In some embodiments, to perform scheduling operations on active and inactive threads, thread scheduler 230 stores information in active list 235 indicating identifiers of threads that are ready to be scheduled for execution (active threads) and threads that are ready to execute after the active threads have been executed or suspended (inactive threads). For example, active list 235 includes the identifier of the first thread (ID1) that is active and stored in the regular latch of register 220, and inactive list 236 includes the identifier of the first thread (SID 1) that is inactive and stored in the shadow latch of register 221. The micro-operation uses the identifier ID to swap the active thread with the inactive thread located in the shadow latch configured register file 111.
As shown in FIG. 2A, the shadow latch configured register file 111 has stored two active threads (thread 1 and thread 2) in the register sets 220-1 and 220-2 of the shadow latch configured register file 111 that are executed by the processor core 107. Threads 3-8 (thread 3-thread 8), which are inactive threads, have been stored in the shadow latch configured registers 221-1-221-6 of the shadow latch configured register file 111 and have been identified as shadow based threads in the inactive list 236. In some embodiments, a thread is designated as a shadow-based thread when it is inactive and stored in the shadow-latch-configured register sets 221-1-221-6 of the shadow-latch-configured register file 111.
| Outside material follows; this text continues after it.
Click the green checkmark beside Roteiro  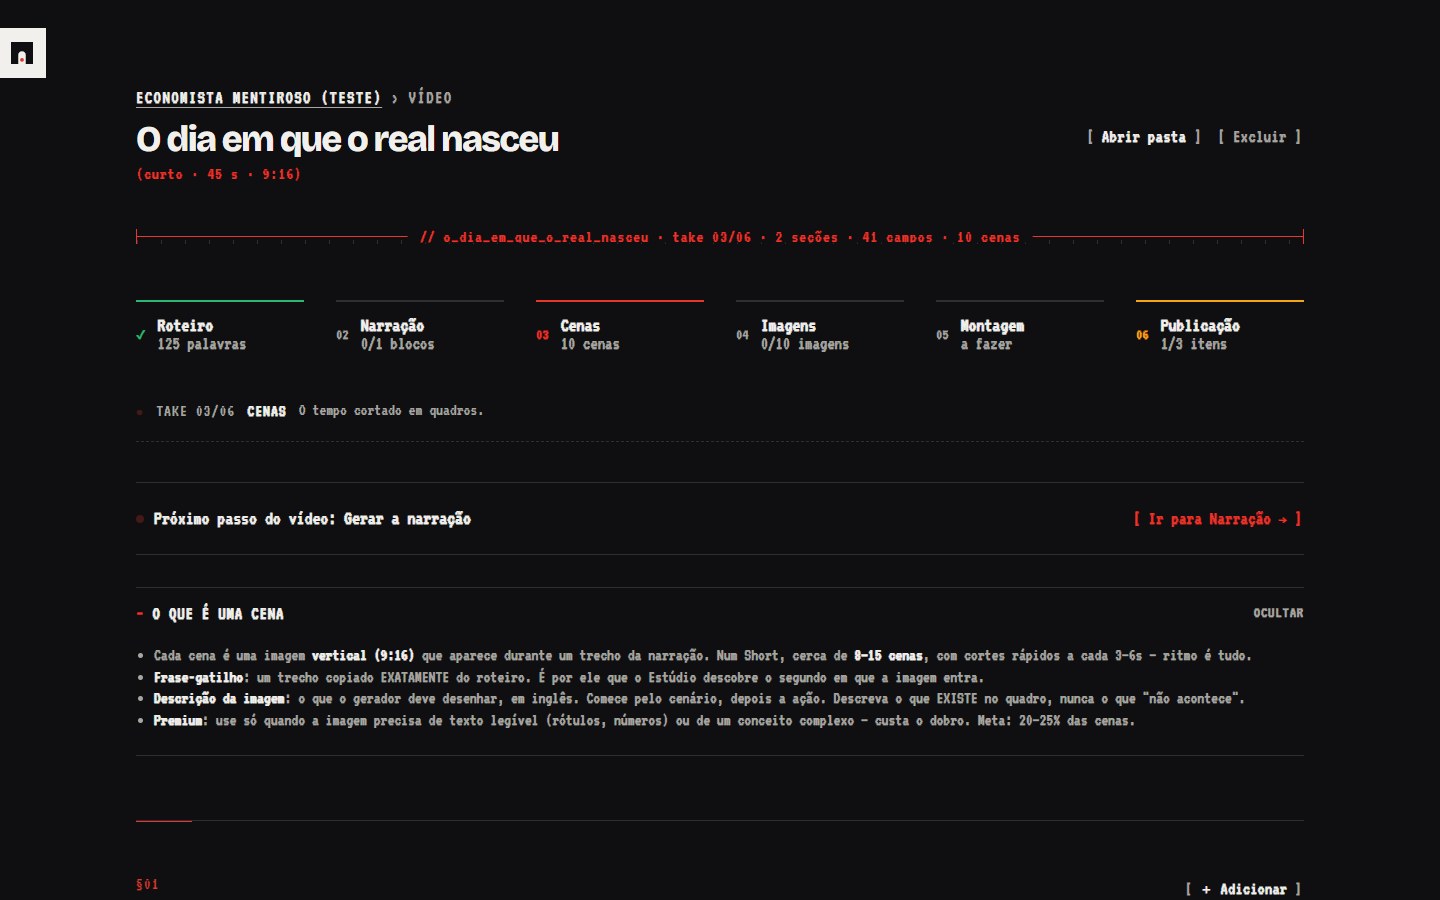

In some embodiments, during a swap event, such as a suspension of one of the active threads, the micro-operation identifies the swap event and switches with the shadow-based thread (e.g., thread 3, thread 4, thread 5, thread 6, thread 7, or thread 8) located in the shadow-latch-configured register file 111 with the active thread (e.g., thread 1 or thread 2).
In some embodiments, to swap an active thread for an inactive thread, during a first operation, a renaming unit 190 of mapping unit 189 is used to read the active thread from active register set 220, such as, for example, thread 1 or thread 2, to determine the location of a physical register corresponding to the thread-provided architectural register number. For example, for active thread architecture register number 0, which corresponds to thread 1, the physical registers determined by mapping unit 189 correspond to physical registers 0-31 of active register set 220-1. After determining the physical registers corresponding to the active thread, the thread is read from, for example, register set 220-1 and written to temporary register set 292. Temporary register set 292 is a set of registers used to temporarily store active or inactive threads during the transfer of the active thread from active register set 220 to inactive register set 221. The number and size of the registers in the temporary register set 292 correspond to the number and size of the registers in the active register set 220 and the inactive register set 221.
During the second operation, after the active thread (e.g., thread 1) has been written to the temporary register set 292, the inactive thread (e.g., a thread from threads 3-8) is read from the inactive register set 221 (i.e., the shadow latch configured register set 221 having shadow latches 147) using the fixed mapping of the SC fixed mapping 267. That is, mapping unit 189 uses SC fixed mapping 267 to determine the physical registers of the shadow latch configuration corresponding to the architectural register number provided by the inactive thread. For example, when the architectural register number provided is 3, thread 6 is read from the SC physical registers 96-127 corresponding to active register set 221-4. After the inactive thread (e.g., thread 6) has been read, the inactive thread (e.g., thread 6) is written to the active register set 220 using the rename map 277. After transitioning from inactive register set 221 to active register set 220, the inactive thread (e.g., thread 6) transitions to the active thread and is recorded as such in thread scheduler unit 230.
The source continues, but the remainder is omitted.